BRIEF:
Taking the entries below, transcribe only the lines starting with the one with "Screen dimensions: 490x276" and going on through the one with "Given: Click the 'Заказать звонок' link", exactly as written, without the pictures.

DATASET EXTRACT:
+ + + +
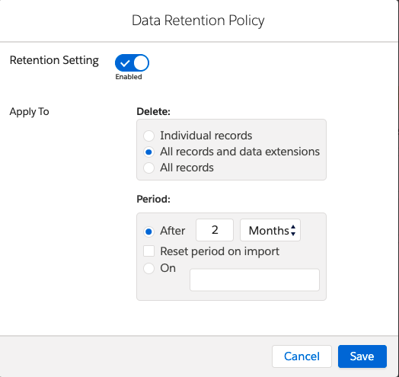Click the up-down arrows icon beside Months
The height and width of the screenshot is (377, 399).
coord(293,230)
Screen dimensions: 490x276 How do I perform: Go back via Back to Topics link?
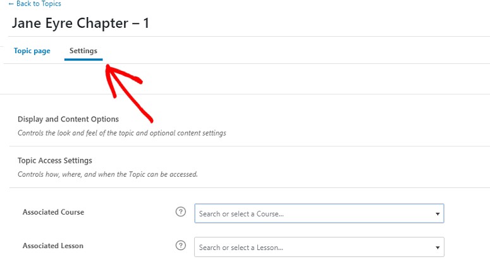point(38,4)
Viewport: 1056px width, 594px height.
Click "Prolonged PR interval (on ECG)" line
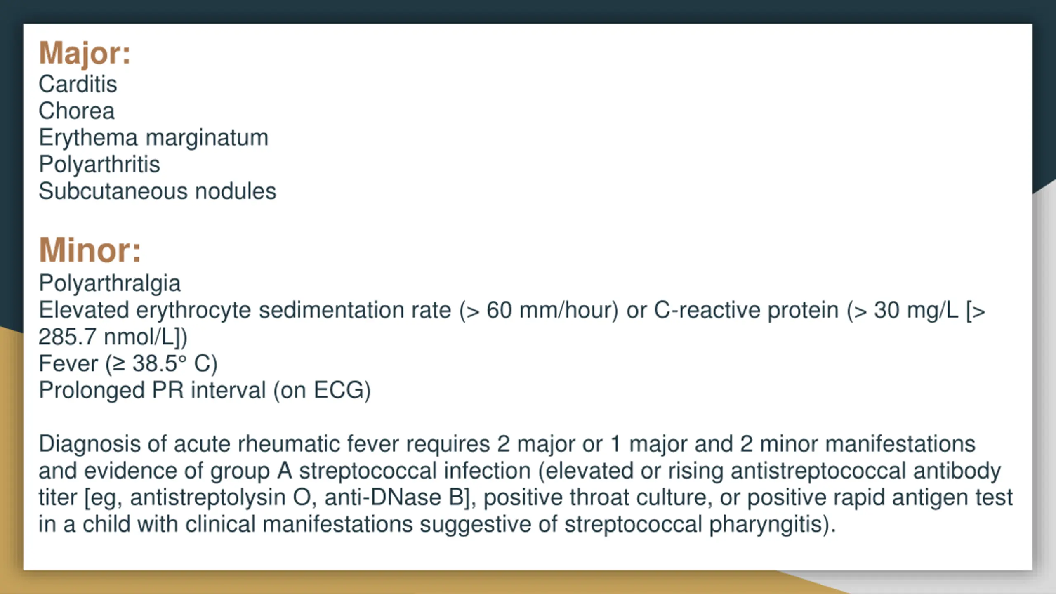[205, 391]
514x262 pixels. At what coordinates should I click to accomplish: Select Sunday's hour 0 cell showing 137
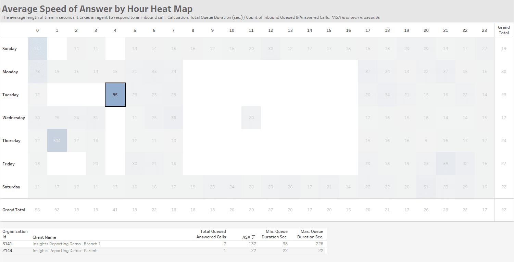(37, 48)
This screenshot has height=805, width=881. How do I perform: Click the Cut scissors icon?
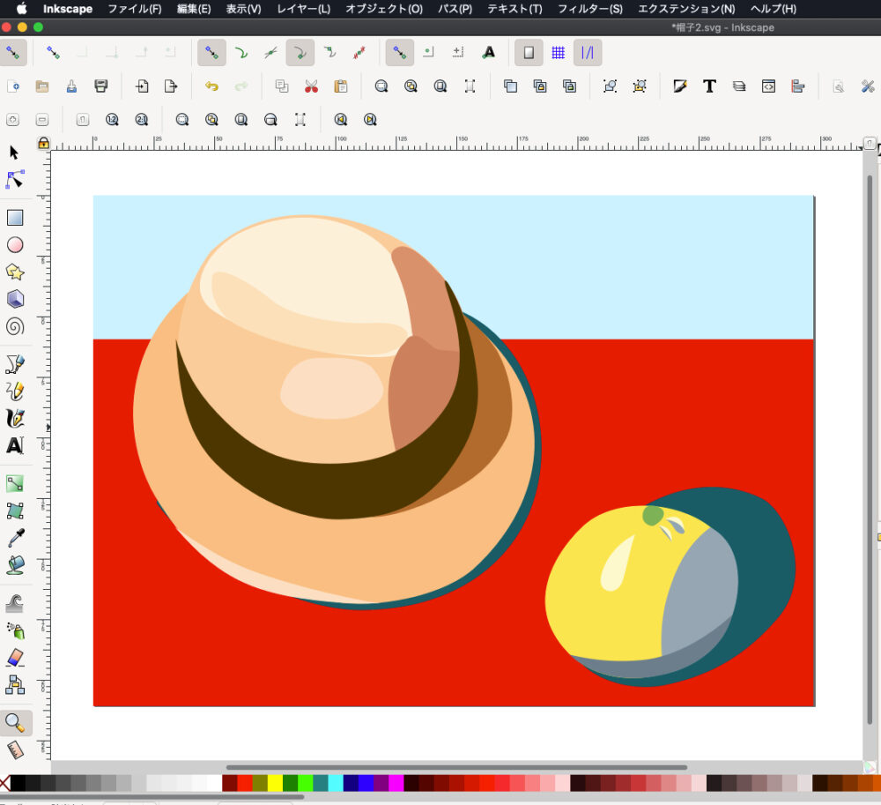(x=311, y=86)
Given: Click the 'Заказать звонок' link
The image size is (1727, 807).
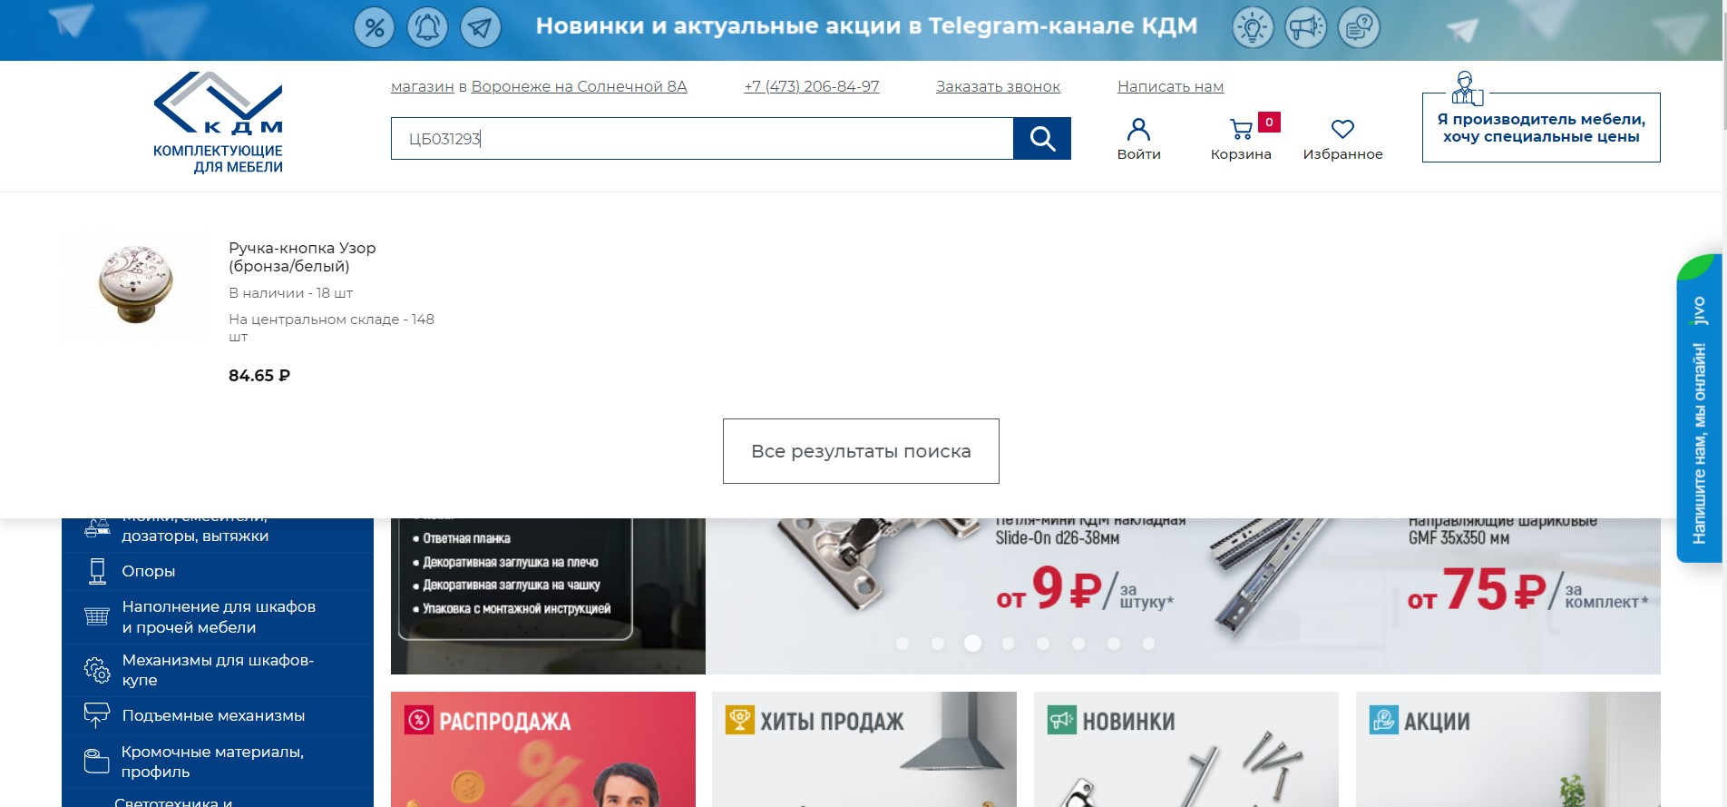Looking at the screenshot, I should point(998,86).
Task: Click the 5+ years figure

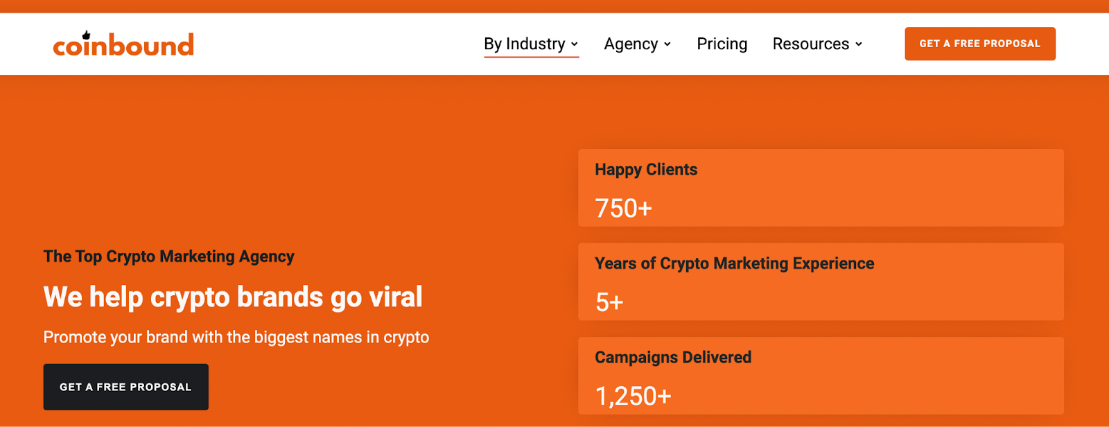Action: pos(609,302)

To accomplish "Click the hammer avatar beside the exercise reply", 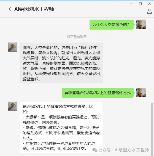I will (x=13, y=106).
+ + + +
EXERCISE SOLUTION:
Screen dimensions: 490x276 How do I perform: Go back via Back to Topics link?
point(38,4)
Viewport: 1056px width, 594px height.
Click "Prolonged PR interval (on ECG)" line
[205, 391]
514x262 pixels. At what coordinates should I click to accomplish: Select Sunday's hour 0 cell showing 137
(37, 48)
This screenshot has height=805, width=881. How do I perform: Click the Cut scissors icon?
(x=311, y=86)
Given: Click the 'Заказать звонок' link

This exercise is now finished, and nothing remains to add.